During hot bottom burning in massive AGB stars, hydrogen burning occurs via the CNO cycle, Ne–Na and Mg–Al chains when the temperature is higher than 50 × 10⁶ K. The lower densities at the base of the envelope mean that hydrogen burning reactions need to occur at higher temperatures than described in, e.g., Arnould et al. (1999). Thus, this site becomes important for the production and depletion of the magnesium isotopes (see Karakas & Lattanzio 2003 and Ventura & D'Antona 2011).

Magnesium isotopes are created via the Mg–Al chain (for details, see Arnould et al. 1999 or Karakas & Lattanzio 2003), but in the same chain they can also be destroyed. The isotope ²⁵Mg is destroyed through the reaction ²⁵Mg(p,γ)²⁶Al. The isotope ²⁶Mg experiences a little decrement through the reaction ²⁶Mg(p,γ)²⁷Al until temperatures of ≈60 × 10⁶ K, but also experiences an abundance enhancement due to the decay of ²⁶Al in the hydrogen shell ashes. The abundance of ²⁴Mg remains almost stable at temperatures below about 70 × 10⁶ K in the hydrogen burning shell, but in the most massive AGB stars the temperature at the base of the envelope may exceed 90 × 10⁶ K, hot enough for the destruction of ²⁴Mg by proton capture.

Altogether, AGB stars are responsible for a considerable amount of ^25,26Mg isotopes produced in the Galaxy. Since the lifetime of a star depends on its mass and metallicity, the study of Mg abundances in Galactic halo main-sequence stars, which do not have their chemical composition affected by stellar evolution, can determine the onset of the effects of AGB evolution in the Galactic halo, and this can provide us insights on the timescale for formation of the Galactic halo.

The sample consists of eight K dwarf stars from the galactic halo. These objects were chosen from the updated catalog of Ramírez & Meléndez (2005), where we considered the temperature interval (4000–5000 K) as well as the metallicity range of −2 < [Fe/H] < −0.8. We discard binary stars to avoid contamination from the companion.

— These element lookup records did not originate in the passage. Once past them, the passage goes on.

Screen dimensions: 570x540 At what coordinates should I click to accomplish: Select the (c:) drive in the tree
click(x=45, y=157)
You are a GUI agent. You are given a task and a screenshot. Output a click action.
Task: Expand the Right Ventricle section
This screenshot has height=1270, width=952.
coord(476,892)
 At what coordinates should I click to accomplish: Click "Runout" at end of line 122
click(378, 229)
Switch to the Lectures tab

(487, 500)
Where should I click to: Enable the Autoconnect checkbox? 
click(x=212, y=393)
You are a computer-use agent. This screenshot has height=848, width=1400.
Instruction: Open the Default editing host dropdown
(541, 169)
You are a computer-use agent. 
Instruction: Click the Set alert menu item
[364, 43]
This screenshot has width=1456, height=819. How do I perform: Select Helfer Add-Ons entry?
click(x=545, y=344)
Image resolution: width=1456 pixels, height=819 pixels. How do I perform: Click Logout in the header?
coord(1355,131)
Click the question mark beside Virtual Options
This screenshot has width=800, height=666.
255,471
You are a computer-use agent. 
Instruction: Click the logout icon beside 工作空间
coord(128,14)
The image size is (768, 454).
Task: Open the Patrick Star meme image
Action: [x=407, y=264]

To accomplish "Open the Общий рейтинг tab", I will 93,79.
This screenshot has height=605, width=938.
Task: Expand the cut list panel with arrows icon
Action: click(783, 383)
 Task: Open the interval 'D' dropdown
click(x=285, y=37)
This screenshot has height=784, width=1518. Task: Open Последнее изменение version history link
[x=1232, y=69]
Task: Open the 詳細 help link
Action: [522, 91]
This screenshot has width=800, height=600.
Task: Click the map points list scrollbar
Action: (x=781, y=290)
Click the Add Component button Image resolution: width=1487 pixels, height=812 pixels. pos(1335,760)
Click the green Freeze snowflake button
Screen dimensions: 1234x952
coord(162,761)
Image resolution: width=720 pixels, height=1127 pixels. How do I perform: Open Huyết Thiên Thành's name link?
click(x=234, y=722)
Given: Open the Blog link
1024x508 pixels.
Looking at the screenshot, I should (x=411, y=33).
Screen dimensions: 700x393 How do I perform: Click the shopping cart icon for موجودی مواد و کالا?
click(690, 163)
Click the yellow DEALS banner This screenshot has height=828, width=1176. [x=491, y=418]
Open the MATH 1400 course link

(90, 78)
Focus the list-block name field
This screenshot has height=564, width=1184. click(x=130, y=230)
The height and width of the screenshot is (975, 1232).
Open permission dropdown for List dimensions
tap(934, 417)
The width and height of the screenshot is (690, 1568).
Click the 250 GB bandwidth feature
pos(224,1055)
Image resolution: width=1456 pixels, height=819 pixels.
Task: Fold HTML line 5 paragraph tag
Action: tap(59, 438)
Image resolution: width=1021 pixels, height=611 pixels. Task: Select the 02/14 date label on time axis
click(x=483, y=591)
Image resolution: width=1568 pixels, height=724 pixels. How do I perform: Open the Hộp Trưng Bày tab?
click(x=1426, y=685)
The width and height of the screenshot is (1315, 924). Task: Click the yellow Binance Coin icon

In order to get precise measurements for the three Mg isotopes, we need high resolution and good signal-to-noise spectra (>150). These conditions were achieved thanks to the HIRES spectrograph (Vogt et al. 1994) at the Keck Observatory (R ≈ 10⁵ and 200 ≤ S/N ≤ 300) in 2007 September. The spectral orders were extracted with MAKEE.⁵ For Doppler correction, combining spectra, and continuum normalization, we used IRAF.⁶

After the data reduction, we found that there were two double-lined stars in our sample, BD-004470 and G 3–13, which were discarded from the analysis. For the remaining stars, the stellar effective temperatures were derived according to the photometric calibration from Casagrande et al. (2010), using the values of B, V, J, H, and Ks magnitudes compiled by Soubiran et al. (2016).

The [Fe/H] and microturbulence values were determined by measuring Fe i and Fe ii lines with the aid of IRAF and using the 2014 July version of the 1D LTE code MOOG (Sneden 1973). The Fe i and Fe ii line list specifically for metal-poor K dwarfs was taken from the work of Chen & Zhao (2006). The T_eff values derived here are compatible with previous works in the literature. We adopted literature values of surface gravity (log g) (Yong & Lambert 2003; Ramírez & Meléndez 2005). The stellar parameters are presented in Table 1.

As a result of the abundance analysis, we found a star with chemical anomalies, named LHS 173. The analysis of that star will be presented elsewhere.

Since the isotopes ^25,26Mg have a weak contribution in the wings of a stronger ²⁴MgH line, creating a red asymmetry in the MgH feature, we have to employ spectral synthesis to derive the Mg isotopic abundances.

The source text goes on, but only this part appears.